È Reggio Emilia la città d’Italia con la miglior vivibilità ambientale urbana. Seguono Trento al secondo posto e Parma al terzo. Lo attesta il rapporto annuale di Legambiente “Ecosistema Urbano 2024”, realizzato con Ambiente Italia e Sole 24 Ore.
La ricerca analizza le performance ambientali di 106 capoluoghi di provincia su sei aree: aria, acque, rifiuti, mobilità, ambiente urbano, energia. In Italia le città con la miglior vivibilità ambientale si concentrano al Nord, mentre Sud e Centro della Penisola faticano a tenere il passo.
Nelle prime dieci posizioni dominano le città del Nord Italia: dopo Reggio Emilia, Trento e Parma, seguono Pordenone (4 in classifica), Forlì (5), Treviso (6), Mantova (7), Bologna (8), Bolzano (9), Cremona (10). L’Emilia Romagna è la regione con più capoluoghi green nella top ten. Milano si piazza al 56esimo posto in classifica, ma eccelle nel trasporto pubblico. Napoli arriva quasi in fondo alla graduatoria, è 103 esima (ma lo scorso anno era 98esima). Roma sale in graduatoria al 65esimo posto (nel 2023 era 89esima). Il Centro se la cava, con Macerata (23esima), Siena (26) e Livorno (29) tra i capoluoghi che si piazzano meglio in classifica. Male il Meridione, con otto capoluoghi tra le ultime 10 della graduatoria: Caserta (98esima), Catanzaro (99), Vibo Valentia (101), Palermo (102), Napoli (103), Crotone (104), Reggio Calabria (105), Catania (106), che lo scorso anno era penultima. Da segnalare Cosenza (13esima): pur peggiorando leggermente, è l’unica città del Sud nelle prime 15 posizioni, seguita al 24esimo posto da Cagliari. Tra le poche note positive per il Mezzogiorno, il primato della qualità dell’aria va a L’Aquila (prima per minore incidenza di Pm10) che vanta in materia una situazione “ottima”. Giudicata “buona” anche l’aria di Ragusa.
Per quanto riguarda i “risultati” delle città molisane, né Campobasso né Isernia brillano. Il capoluogo regionale si colloca infatti al 90esimo posto, quello pentro all’81esimo.
La fotografia scattata da Ecosistema Urbano 2024 mette in evidenza come in Italia le performance ambientali delle città viaggino a velocità e con tempi di applicazione troppo diversi e su cui occorre accelerare il passo. A pesare sono i ritardi nel contrasto alla crisi climatica, i problemi cronici irrisolti, come smog, inquinamento, consumo di suolo, i ritardi su rigenerazione urbana, efficienza energetica, mobilità sostenibile, e poi gli impatti dell’overtourism. «Temi – osserva Legambiente – su cui servono interventi più incisivi».

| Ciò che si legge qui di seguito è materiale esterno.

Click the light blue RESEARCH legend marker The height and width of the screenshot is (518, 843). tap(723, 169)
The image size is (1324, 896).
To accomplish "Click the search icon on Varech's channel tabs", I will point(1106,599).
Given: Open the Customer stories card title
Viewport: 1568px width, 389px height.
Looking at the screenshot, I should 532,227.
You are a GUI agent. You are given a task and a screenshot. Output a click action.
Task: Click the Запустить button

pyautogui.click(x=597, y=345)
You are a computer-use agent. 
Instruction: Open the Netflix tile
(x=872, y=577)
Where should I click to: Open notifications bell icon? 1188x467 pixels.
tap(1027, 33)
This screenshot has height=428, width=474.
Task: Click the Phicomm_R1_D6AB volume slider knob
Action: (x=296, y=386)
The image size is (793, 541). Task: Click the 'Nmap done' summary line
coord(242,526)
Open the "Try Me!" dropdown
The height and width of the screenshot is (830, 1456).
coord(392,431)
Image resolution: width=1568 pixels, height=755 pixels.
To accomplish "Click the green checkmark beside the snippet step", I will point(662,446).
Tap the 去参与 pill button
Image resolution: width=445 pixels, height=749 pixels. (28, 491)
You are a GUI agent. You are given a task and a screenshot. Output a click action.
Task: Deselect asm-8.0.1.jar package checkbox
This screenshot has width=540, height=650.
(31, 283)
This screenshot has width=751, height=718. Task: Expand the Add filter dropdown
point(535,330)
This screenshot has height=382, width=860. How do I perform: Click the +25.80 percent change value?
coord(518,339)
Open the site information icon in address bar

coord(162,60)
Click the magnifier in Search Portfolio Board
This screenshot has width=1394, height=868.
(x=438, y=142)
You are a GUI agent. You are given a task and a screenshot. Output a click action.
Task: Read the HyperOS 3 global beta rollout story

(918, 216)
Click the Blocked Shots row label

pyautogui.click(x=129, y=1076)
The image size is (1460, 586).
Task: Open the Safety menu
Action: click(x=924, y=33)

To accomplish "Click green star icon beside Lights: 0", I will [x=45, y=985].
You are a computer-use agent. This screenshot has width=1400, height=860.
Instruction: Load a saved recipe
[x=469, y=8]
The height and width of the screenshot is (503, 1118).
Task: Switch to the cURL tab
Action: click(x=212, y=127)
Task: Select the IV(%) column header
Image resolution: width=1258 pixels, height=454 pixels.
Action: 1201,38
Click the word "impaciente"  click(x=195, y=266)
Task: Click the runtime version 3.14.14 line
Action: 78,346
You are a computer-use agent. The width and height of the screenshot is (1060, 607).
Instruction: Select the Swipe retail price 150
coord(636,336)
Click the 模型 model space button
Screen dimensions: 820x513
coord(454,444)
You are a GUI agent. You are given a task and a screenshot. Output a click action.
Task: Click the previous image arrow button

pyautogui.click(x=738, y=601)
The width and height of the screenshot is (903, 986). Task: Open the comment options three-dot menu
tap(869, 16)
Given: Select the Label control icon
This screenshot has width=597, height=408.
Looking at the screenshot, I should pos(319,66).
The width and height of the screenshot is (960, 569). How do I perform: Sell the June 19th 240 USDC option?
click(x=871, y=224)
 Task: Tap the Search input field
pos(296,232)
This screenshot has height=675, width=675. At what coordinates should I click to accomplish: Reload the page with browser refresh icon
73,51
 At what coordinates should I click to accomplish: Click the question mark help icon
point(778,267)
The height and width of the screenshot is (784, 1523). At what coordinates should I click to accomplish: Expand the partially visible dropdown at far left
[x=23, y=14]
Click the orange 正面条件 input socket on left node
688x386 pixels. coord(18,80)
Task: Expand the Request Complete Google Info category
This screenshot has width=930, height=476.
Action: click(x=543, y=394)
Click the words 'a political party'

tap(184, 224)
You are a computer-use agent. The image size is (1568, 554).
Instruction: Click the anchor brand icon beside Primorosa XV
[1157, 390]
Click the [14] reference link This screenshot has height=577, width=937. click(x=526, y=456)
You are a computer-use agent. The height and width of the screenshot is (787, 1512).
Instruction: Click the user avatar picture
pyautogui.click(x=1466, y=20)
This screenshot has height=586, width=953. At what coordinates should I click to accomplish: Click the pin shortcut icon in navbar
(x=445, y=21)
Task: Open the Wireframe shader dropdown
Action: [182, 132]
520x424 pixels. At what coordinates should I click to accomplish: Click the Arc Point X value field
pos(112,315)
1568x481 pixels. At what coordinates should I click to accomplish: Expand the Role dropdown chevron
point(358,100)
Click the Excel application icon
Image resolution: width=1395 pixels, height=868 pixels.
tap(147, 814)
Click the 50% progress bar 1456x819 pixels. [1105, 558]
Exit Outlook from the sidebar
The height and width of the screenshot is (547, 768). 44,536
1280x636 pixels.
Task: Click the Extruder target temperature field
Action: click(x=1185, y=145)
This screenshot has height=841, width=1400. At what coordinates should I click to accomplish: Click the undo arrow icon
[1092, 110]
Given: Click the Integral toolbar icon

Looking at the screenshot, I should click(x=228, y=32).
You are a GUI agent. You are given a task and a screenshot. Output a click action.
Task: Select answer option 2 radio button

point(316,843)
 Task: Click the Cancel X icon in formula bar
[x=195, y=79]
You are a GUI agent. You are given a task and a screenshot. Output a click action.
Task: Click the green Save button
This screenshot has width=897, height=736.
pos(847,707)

Sempre dallo stesso rapporto emerge la conferma di un dato allarmante più volte divulgato in questi mesi di crisi idrica e divenuto tema del dibattito politico e istituzionale. Vale a dire: su dieci litri di acqua immessi nella rete idrica di Campobasso se ne disperdono più di sei.
La media dei capoluoghi regionali si attesta al 37,8%. Secondo Legambiente «si tende a considerare fisiologica una dispersione idrica inferiore al 10-15% dell’acqua immessa in rete».
«Purtroppo – è spiegato nel report – le perdite nella rete di distribuzione possono arrivare mediamente fino al 60% dell’acqua distribuita. Basti pensare che un foro di 3 millimetri di larghezza in una condotta può portare a una perdita fino a 340 litri d’acqua al giorno, ovvero al consumo medio di una famiglia. Situazione assai frequente, dal momento che le reti idriche italiane sono generalmente vecchie e scarsamente manutenute: il 60% delle infrastrutture è stato messo in posa oltre 30 anni fa con una percentuale che sale al 70% nei grandi centri urbani, e il 25% di queste ha più di mezzo secolo di vita».